Ahora Salazar ofrece su versión, interna e íntima, de los mismos acontecimientos. Revela que en noviembre de 2023 la Embajada de EU supo, por boca de Garduño, que el Gobierno mexicano había agotado los recursos destinados al control migratorio.
“La ironía era amarga. El proyecto del Istmo pretendía ser parte de la solución a la crisis migratoria. Si lográbamos crear un corredor de seguridad moderno en esa franja relativamente estrecha, podríamos interceptar a traficantes y migrantes mucho antes de que llegaran a la frontera de EU. Pero las prioridades de AMLO habían contribuido a la misma crisis que el proyecto del Istmo estaba parcialmente diseñado para prevenir. AMLO se estaba apresurando a completar todos sus proyectos emblemáticos… Estos eran los logros que definirían su presidencia para la posteridad. Pero el trabajo poco glamoroso de manejar la migración —pagar a los contratistas para que operaran los autobuses, financiar los vuelos de repatriación— se relegaba… Señor Secretario, le dije (a Rogelio Ramírez de la O, Secretario de Hacienda), México necesita que se les pague a los contratistas.

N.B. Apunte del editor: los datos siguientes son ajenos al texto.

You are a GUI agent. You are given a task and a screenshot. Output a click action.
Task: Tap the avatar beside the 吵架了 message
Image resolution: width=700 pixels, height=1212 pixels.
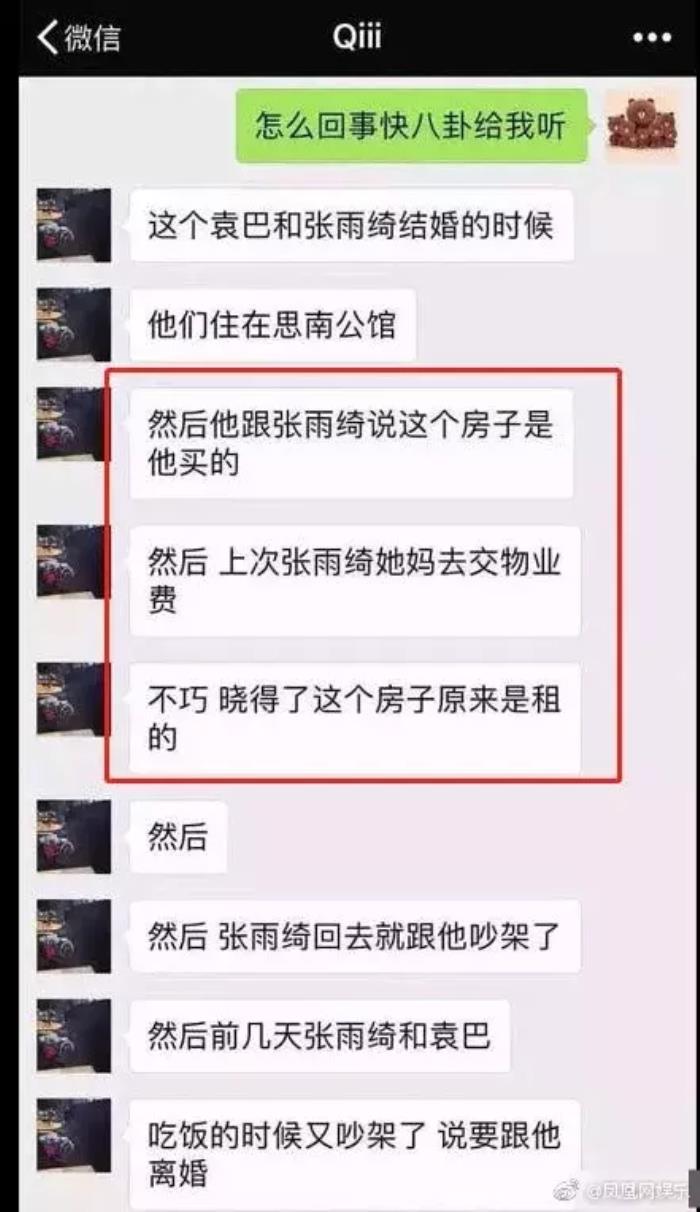coord(73,936)
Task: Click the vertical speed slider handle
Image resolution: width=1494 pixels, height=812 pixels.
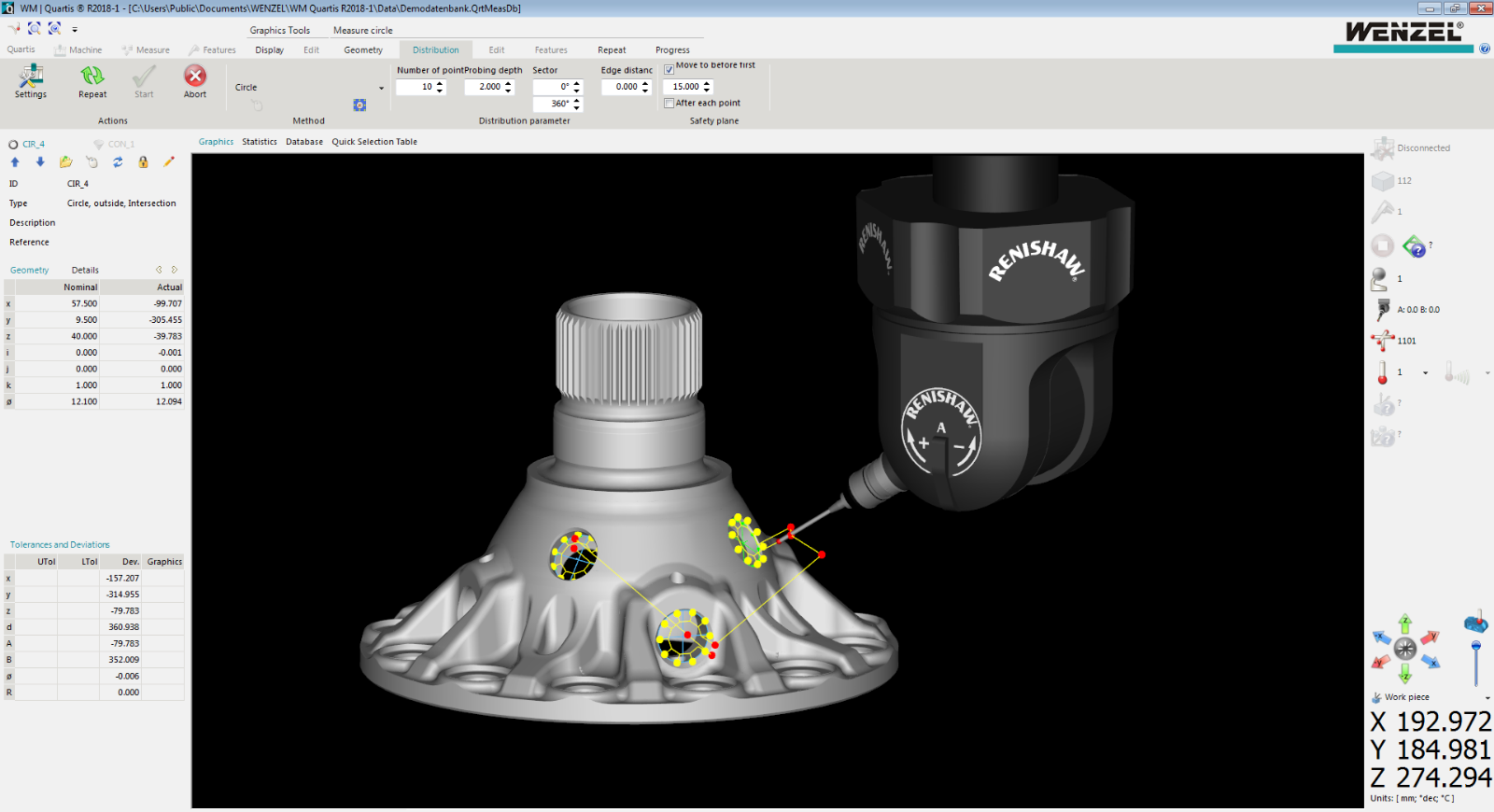Action: coord(1475,646)
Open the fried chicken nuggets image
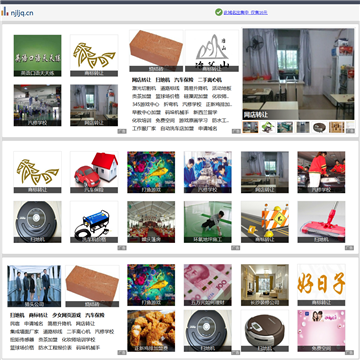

Necesitamos que los autobuses y los vuelos vuelvan a funcionar. La situación es crítica. Supongo que ha visto las cifras en la frontera. “Sí, Embajador (respondió Ramírez de la O), y estoy de acuerdo. Pero no tenemos el presupuesto. Las prioridades del Presidente son claras. El Tren Maya se inaugura el mes que viene. El ferrocarril del Istmo está casi terminado. AMLO cree que estos proyectos cambiarán México para siempre. Trabajaré para encontrar el dinero (para el INM). Pero AMLO debe aprobarlo”… ¡La migración podría destruir el legado de ambos presidentes! Por favor insista ante AMLO sobre la crisis de fondos”.
Después de la visita de los dos altos funcionarios norteamericanos, López Obrador accedió a rellenar las arcas del INAMI (o a reanudar sus actividades). Junto con medidas restrictivas aprobadas poco después por Biden, los flujos se desplomaron. Hacia mediados de 2024, cayeron a menos de cincuenta mil al mes. Sin embargo, era demasiado tarde. Ya Trump disponía de una potente carta para atacar a Biden por ser “blando” o permisivo con la migración indocumentada. Lo demás es historia.
No me cuadran del todo las magnitudes. Los camiones y los vuelos, incluso los retenes y los despliegues de la Guardia Nacional cazamigrantes, no representan costos presupuestales comparables a los de los elefantes blancos de López Obrador: Tren Maya, AIFA, Tren Interoceánico, Dos Bocas. Pero en su delirio, AMLO quizás sí dispuso que todo el dinero se fuera para allá, y nada en otras direcciones. De ser el caso —no estoy del todo convencido— se trataría de otro crimen lopezobradorista contra el Estado, el país, y el mundo. Por su consecuencia, según Salazar, y concuerdo: la elección de Donald Trump en 2024.